Erika Sexson, English and Film Minor Alumna
Psychology and Film Minor Student

“I have used everything I have learned in all of my film classes in one way or another. Especially, when it comes to analyzing film and film theory. They have really helped me in my working on my second degree in Psychology. The way a film is viewed as a student, then as a filmmaker, and then again as a moviegoer again . . . I don’t look at anything the same. I try to look at everything from several perspectives. In psych, you do the same thing, but with people. Since finishing my minor in film I haven’t looked a movie, read a book, people watched, done anything in my life without looking at it critically, or through several perspectives. I have literally taken everything I have learned and applied it pretty much daily, or as often as I can. I have introduced some of my psych professors to films and documentaries that I have watched while studying film, and applied the way I view a film to case studies and other homework I have had in psych classes.”

“Creating a documentary was singularly the most defining moment of my college career. I saw film from every perspective: Conception, Filming, Editing, Student, and Viewer.
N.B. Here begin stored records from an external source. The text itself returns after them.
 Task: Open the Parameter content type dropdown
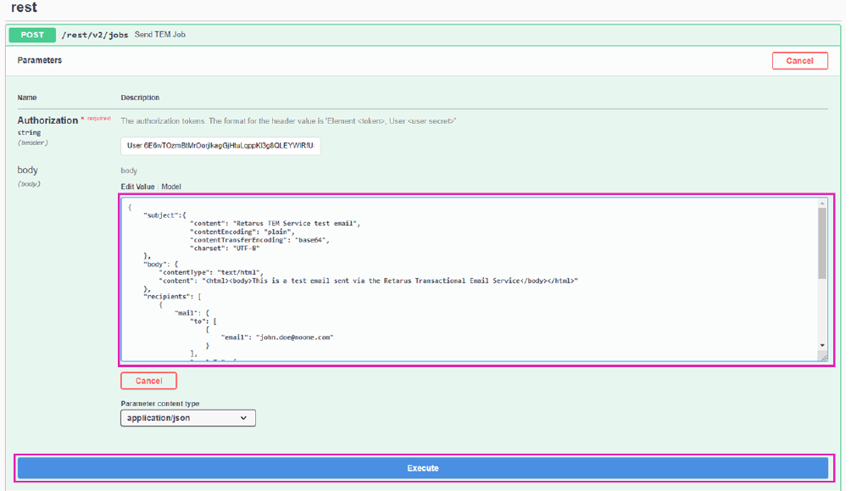tap(187, 418)
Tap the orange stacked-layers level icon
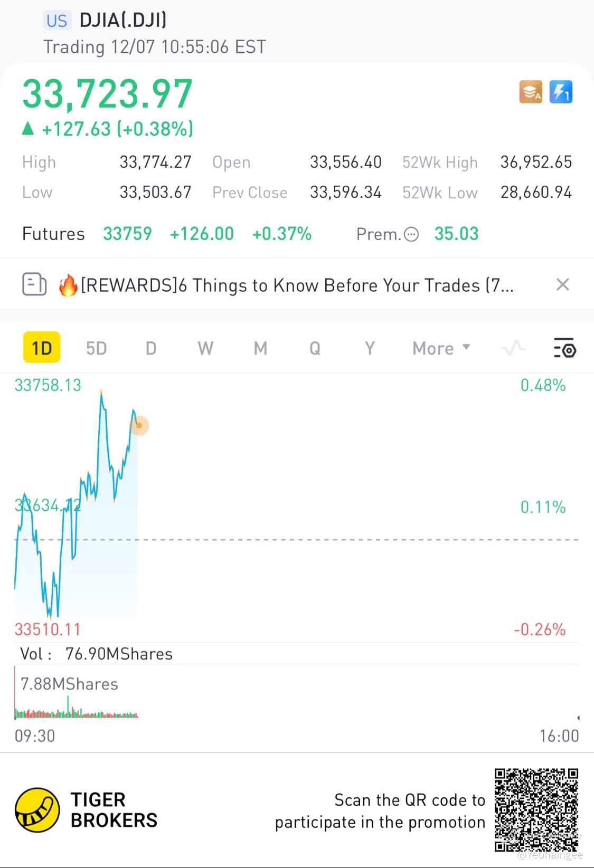594x868 pixels. click(530, 92)
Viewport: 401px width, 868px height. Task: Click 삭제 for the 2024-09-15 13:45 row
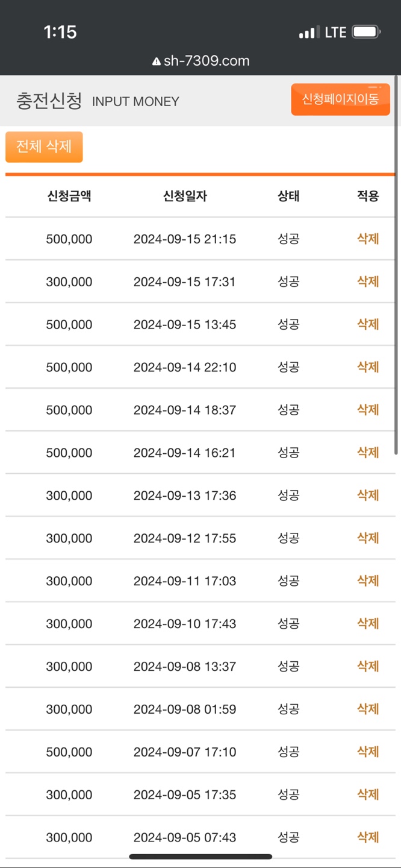(367, 324)
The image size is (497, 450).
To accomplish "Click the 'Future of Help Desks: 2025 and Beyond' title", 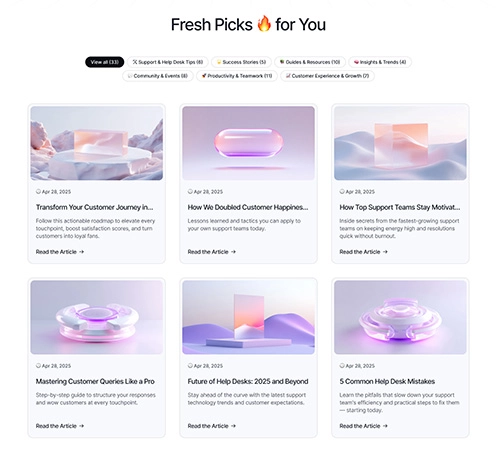I will [x=248, y=381].
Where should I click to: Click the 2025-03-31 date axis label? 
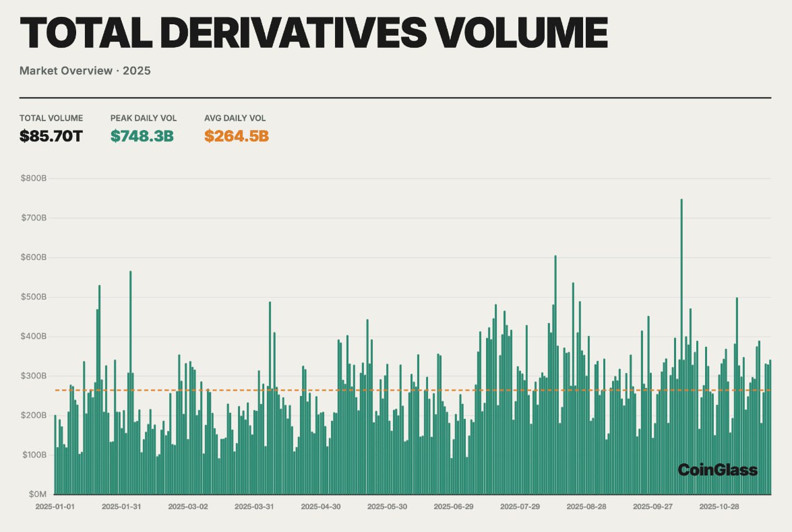254,506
It is what has allowed me to view anything and everything from more perspectives than I thought possible and has helped me bring a unique perspective and take on how I view my different psychology classes.”

Dan Nehring, English and Film Minor Alumnus,
Staff Writer, Native Sun Natural Foods Market

“I took my first film class as an open elective and simply hoped that it would be an easy and fun way to watch some movies and earn some credits at the same time. As we began to look at the cultural influences, historical context, and theories regarding each particular film, I was hooked. Every scene opened up a world of interpretive possibilities that helped me to further hone my skills as a writer. As an English major, I was used to staring at words on the page and conjuring images in my head. With film, I suddenly had the ability to look at lighting, camera placement, shot length, dialogue, and countless other elements that often forced me to rethink my interpretations. I recommend that any student seriously interested in writing enroll in a film class. I came into the film program with a chip on my shoulder, an English major who could out-write any film major and BS my way through a film class. I was soon humbled and pushed by my professors to look deeper into the material than I had ever looked before. I began to ask questions and demand more of my interpretations. I wanted to actually ‘say’ something, not just write a shallow paper that earned a passing grade. I credit the UNF film program alone for turning me into the writer I am today (still developing and always learning, but much better than I ever thought I could be). I cannot write even a simple article at work without thinking about how my professors in the film program might react or critique it. I don't know how I wrote anything before the film program!”

Kelly Baker, English Major and Education Minor

“As an English major my responsibility has been mostly to study written works. Film expanded the scope of my study by presenting works that operate at levels other than the written word. It is an enriching experience to interact with something that is visual, auditory, and that moves; where literature is at the mercy of the way I read it, the a film is alive and all its own (it moves at its own speed, it makes noise, etc). Because of how immersive and startling it is to watch a film, I have to be on my toes. I am forced to give up all my usual tricks of analysis that come from the habit of studying literature. Watching a film forces me to be open and receptive. This receptivity I found in myself is what made film study truly rewarding.”

“Inland Empire (Lynch 2006) made a tremendous impact on me. I remember being confused, deeply so, on a conscious level for the entirety of this film. Yet there was something about all the loose ends, all the fractured bits of story, that suggested a coherence that was beyond my ability to immediately grasp. It was captivating in its inaccessibility. The narrative was loose, full of sinking ground, and some of it was terrifying for no obvious reason. It was scary, the way that a nightmare in which nothing much happens is scary. It was full of colors. It made no sense. It was long. It made no effort to explain itself to me.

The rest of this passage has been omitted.